Why I’ll Never Sell These Books, But Also Never Buy Any More

Why I’ll Never Sell These Books, But Also Never Buy Any More


Foundation

Given that I was a kid who loved books, then grew up into an adult who stayed in school until age 30 and has spent the years since making a living as a writer and editor, it’s a little surprising how much of my adult life has been spent in vocal opposition to books.

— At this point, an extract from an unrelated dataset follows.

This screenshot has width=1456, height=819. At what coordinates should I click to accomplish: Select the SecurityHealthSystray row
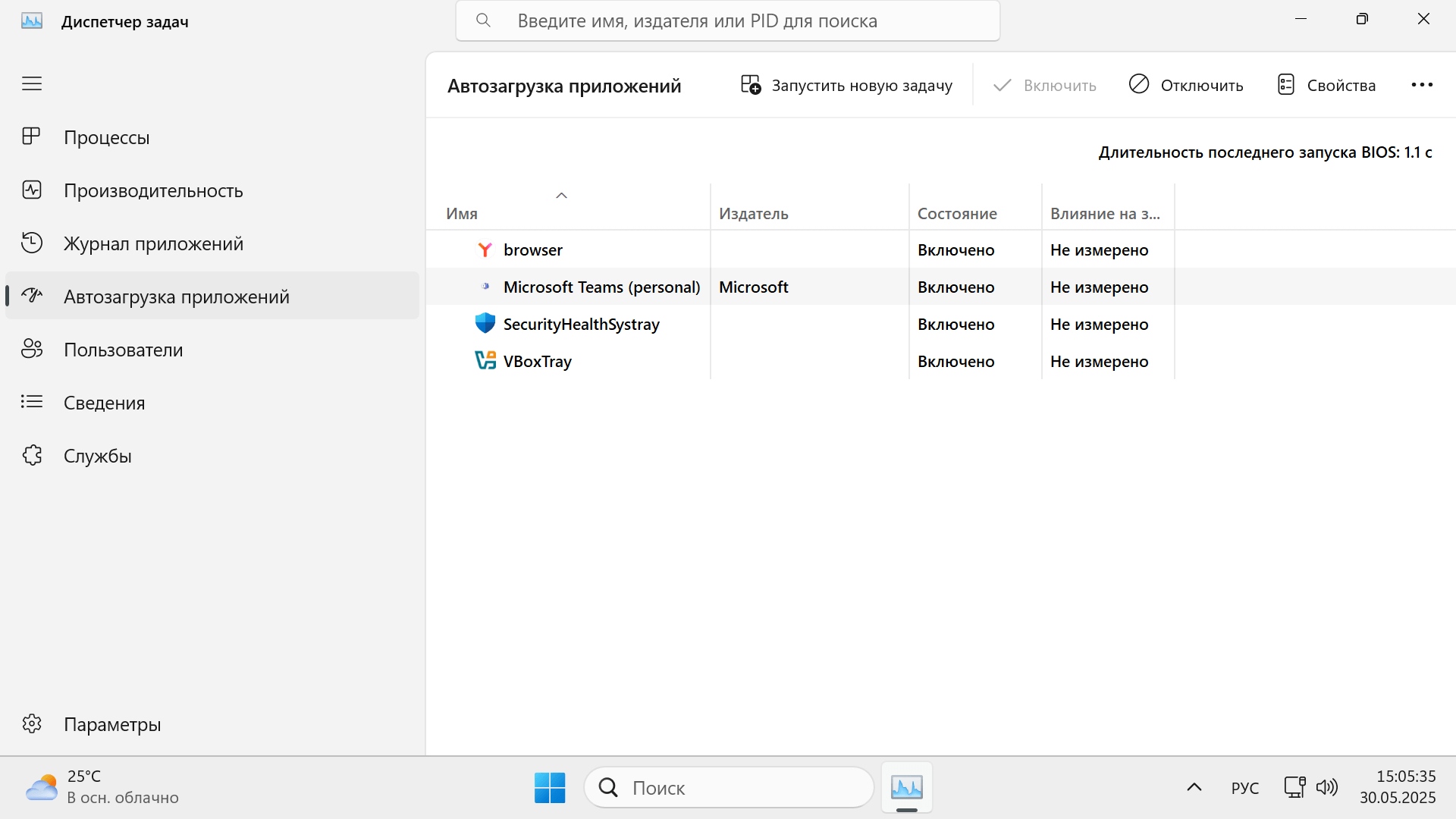tap(581, 325)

It’s not precisely that I’ve opposed books so much as that I’ve inveighed against their fetishization. My doctoral dissertation argued that the commonly-held belief that kids are better off looking at books than looking at screens has been largely a social construction—rather than, as is generally believed, a scientific discovery. Since grad school, I’ve written about how I don’t miss books and pointed out unsentimentally how quickly the world is rushing to dump its books. More broadly, I’ve argued against the conventional literary establishment by  standing firmly in favor of writing online, for free—which I think that even Karl Marx himself would have done if there’d been a 19th-century Internet—and celebrating the exploding world of non-professional creative writers on the Internet.

Yet, despite all those anti-print principles, I’ve found myself recently returning to some of the books I loved as a teenager—and returning, when possible, to the same specific copies I first read. Isaac Asimov’s Foundation series, J.R.R. Tolkien’s Lord of the Rings, Arthur C. Clarke’s 2001 series, Richard Adams’s Watership Down, T.H. White’s The Once and Future King, even Clive Cussler’s Dirk Pitt books. In part that’s just because they’re good stories that I can now discover anew, but it’s also undeniably true that I have an emotional connection with these books—these copies of these books—because of what they meant to me during a difficult period in my life.

My strongest memories of teenage reading are of huddling with fat mass-market paperbacks on the public bus taking me to and from high school. On either end of a trying day at a school where, in retrospect, I really didn’t belong at all, I’d be rewarded with time alone to escape into thrilling stories. Like generations of readers before me, and like many kids today, I clung to my books as talismans, as physical proof that there were grown people who would go out of their way to write and publish and sell stories like that. The conspicuous presence of books about my person marked me as a nerd, and I was acutely aware of that. They were stolen from me, scribbled on, thrown back and forth over my head, knocked out of my hands, and generally mocked. My books were abused by bullies as a way of abusing me, and holding onto my books has always been a way of holding onto an important part of myself.

Given that I’ve now distanced himself from the creation of printed material to the point that I now write for the websites of radio stations, it’s ironic that I recently tore my mother’s attic apart trying to find the copy of Foundation that matches my Del Rey paperback series. Books have been very important in my life, and the shelf in my dining room is full of books that have stories of their own. There are my uncle’s Peanuts anthologies that were some of the first books I ever read, there are the sociology books I stayed up studying on sweaty Massachusetts nights, there are the Tolkien novels that belonged to my grandfather. These books are some of my most treasured possessions.

Still, I’m not going back to print. Nostalgia for the books of my youth notwithstanding, today I don’t buy new books unless that’s the only way (or at least the cheapest way) I can access the words in them. The Internet is still better than print, and here’s why.

The other day, after I published a blog post, I opened The Tangential’s real-time Google Analytics and sat watching for a few minutes. As the post spread on Facebook, I could see dots pop up across the country, and then around the world. Watching the data stream, I could see people who don’t even know me—who will likely never know me—reading what I’d written, and then clicking to read other posts on the site. A 400-word satirical blog post is no Once and Future King, but words are words, and readers are readers, and it was incredible to think that I was making connections with hundreds of readers, far away—and unlike T.H. White, I could see it. If they wanted, they could leave a comment, or tweet at me, and I could follow them back. We could actually know each other.

As a teenager, I loved reading, but not just because books are good—because loneliness is bad. There may be fewer books in the world today, but I also hope there’s less loneliness.